Dünya tarihi boyunca insanoğlunun bütün yapıp etmelerinin altında kişinin, toplumun ya da milletin muhtelif dönemlerdeki hayat/yaşam telakkisine bağlı olarak değişme gösteren aynı zamanda eylem ve davranışlarına yön veren bir anlayış bir felsefe mevcuttur.
İnsanoğlu hangi dönemde olursa olsun kişinin hayat felsefesi her daim yol gösterici olmuştur ve hayat öngörüsünde kişiye genel hatları ile bir çerçeve mahiyetinde paradigma sunmuştur. Özellikle coğrafya ve sosyo-kültürel farklılar, farklı coğrafyalarda farklı dünya görüşlerinin oluşmasına zemin hazırlamıştır. Uçsuz bucaksız çölleri ile Arabistan ve periferisinde kabile hayatı kaçınılmaz bir hal almış. Mezopotamya, Nil, İndus ve Ganj vadilerinde suyun sosyal hayatı etkileyen birincil değişken olması sebebi ile hinterland coğrafyasının ekseriyetinde kabile, çadır hayatı ya da herhangi bir göçebelik faaliyetine hemen hemen rastlanılmamaktadır. Dolayısıyla dünyanın ilk yerleşim yerleri ve ilk medeniyetlerinin bahsi geçen bölgelerde kurulduğunun beyanı malumun ilamı olacaktır.

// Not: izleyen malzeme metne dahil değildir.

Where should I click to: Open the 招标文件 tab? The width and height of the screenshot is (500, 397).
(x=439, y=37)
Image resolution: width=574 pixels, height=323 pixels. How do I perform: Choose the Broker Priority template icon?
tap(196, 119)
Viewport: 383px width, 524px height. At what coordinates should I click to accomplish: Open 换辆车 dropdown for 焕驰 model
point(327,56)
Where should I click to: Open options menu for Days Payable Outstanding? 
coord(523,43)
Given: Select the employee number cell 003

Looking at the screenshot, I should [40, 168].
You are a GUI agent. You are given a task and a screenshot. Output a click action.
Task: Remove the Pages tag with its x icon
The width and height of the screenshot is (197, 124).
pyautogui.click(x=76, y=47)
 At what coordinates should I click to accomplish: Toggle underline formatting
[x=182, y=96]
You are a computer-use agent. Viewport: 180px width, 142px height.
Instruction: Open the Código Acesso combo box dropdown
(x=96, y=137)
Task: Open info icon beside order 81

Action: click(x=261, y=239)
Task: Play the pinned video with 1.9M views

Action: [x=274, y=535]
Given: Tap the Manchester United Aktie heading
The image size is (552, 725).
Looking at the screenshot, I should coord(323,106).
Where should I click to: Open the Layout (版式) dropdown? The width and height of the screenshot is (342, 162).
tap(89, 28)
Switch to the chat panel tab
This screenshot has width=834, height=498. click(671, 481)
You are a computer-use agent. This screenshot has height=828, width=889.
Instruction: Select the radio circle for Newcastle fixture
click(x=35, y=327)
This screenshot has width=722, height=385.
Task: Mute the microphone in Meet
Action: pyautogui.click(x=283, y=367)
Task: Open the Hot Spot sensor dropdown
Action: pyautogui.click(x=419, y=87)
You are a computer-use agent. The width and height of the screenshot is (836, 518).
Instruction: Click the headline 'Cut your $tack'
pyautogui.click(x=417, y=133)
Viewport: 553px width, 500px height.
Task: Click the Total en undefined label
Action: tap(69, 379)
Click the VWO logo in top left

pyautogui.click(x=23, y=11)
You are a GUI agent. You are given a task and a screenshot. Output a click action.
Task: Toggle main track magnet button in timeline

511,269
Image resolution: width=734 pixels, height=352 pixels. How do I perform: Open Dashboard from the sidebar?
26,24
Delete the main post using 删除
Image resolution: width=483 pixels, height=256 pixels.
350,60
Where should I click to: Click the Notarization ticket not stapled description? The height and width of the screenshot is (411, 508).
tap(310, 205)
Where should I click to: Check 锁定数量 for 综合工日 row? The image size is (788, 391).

Milletlerin medeniyet, kültür, şehir, toplum ve aile tasavvurunda coğrafyanın etkisinin büyük olduğu gibi sosyo-ekonomik faaliyetlerin, dini akidelerin ve döneme damga vuran çeşitli ideolojilerin etkilerinden de bahsetmek mümkündür.
Bu bağlamda Türk-İslam Medeniyeti’nin tohumları Türkistan’da atılmış, Selçuklu’da filizlenmiş ve büyümüş, Osmanlı’da meyve vermiştir. Her yaz mevsiminin ardı sonbahar olduğu ve her gündüzün bir gecesi olduğu gibi Selçuklu torunu Türkiye Cumhuriyeti de çiçek açmaya gebe bir hazan döneminin yaprak dökümünü yaşamaktadır. Yaprak dökümü tabirinin kullanılmaya çalışılmasının nedeni Batı’dan kültür ve medeniyet ithali yapılmaya çalışılması ile topluma verilen tahribattır. Toplumda oluşturulan hafıza kaybıdır. Kültür ve medeniyet sosyal bir varlık olan insanoğlundan hariç bir unsur mu ki aşı yapmak suretiyle topluma enjekte edilmeye çalışılsın ya da insan vücudundaki herhangi bir rahatsızlığı gidermeye yönelik bir ilaç mıdır bir kapsül müdür… Bilindiği üzere en basit ilaç olan aspirinin bile yan etkileri vardır…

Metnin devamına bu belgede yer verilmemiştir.